● **What is expected**: Starting at the line that contains "Given: Click the More online services button", reproduce every line through the end of the entries below, with no pictures in the copy.

● **Material provided**:
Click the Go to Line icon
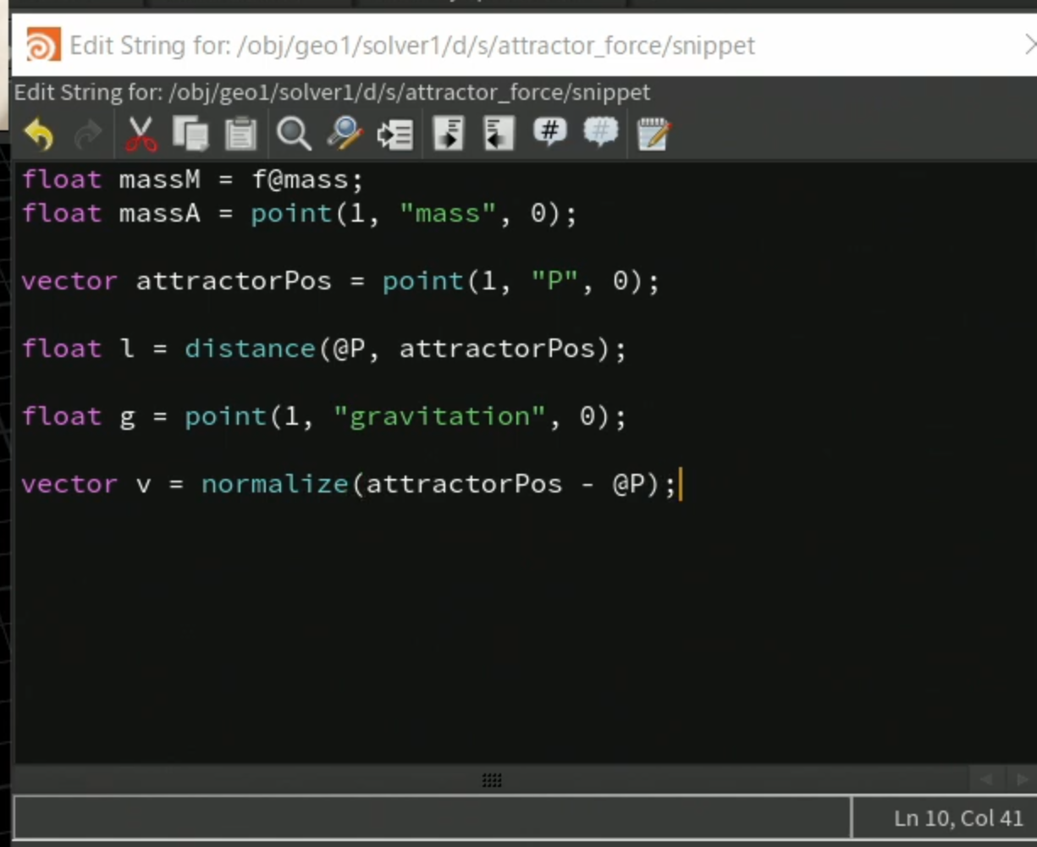The width and height of the screenshot is (1037, 847). 395,134
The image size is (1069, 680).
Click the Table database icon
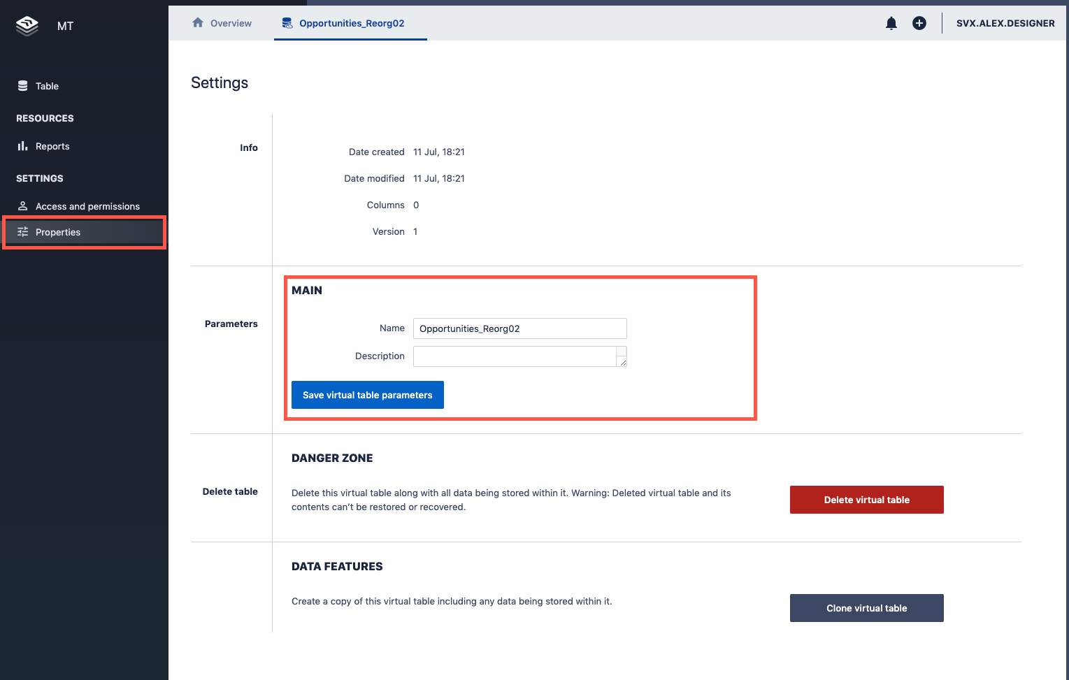(23, 86)
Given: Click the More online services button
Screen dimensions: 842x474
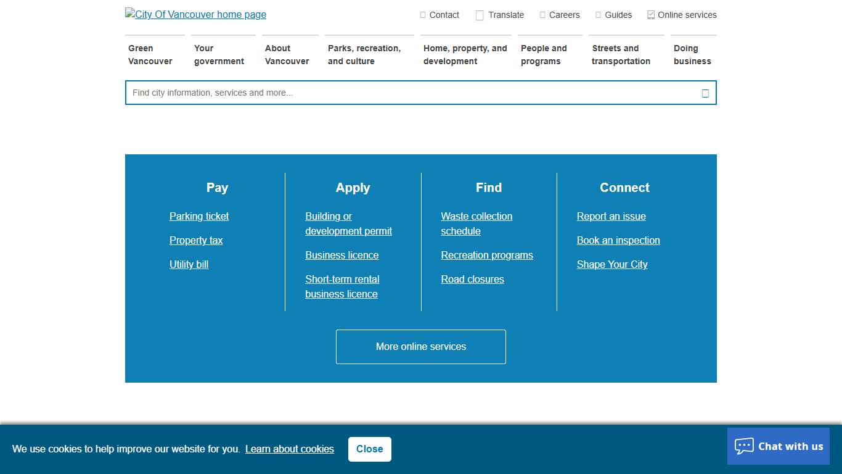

● **Answer section**:
Given: Click the More online services button
Screen dimensions: 842x474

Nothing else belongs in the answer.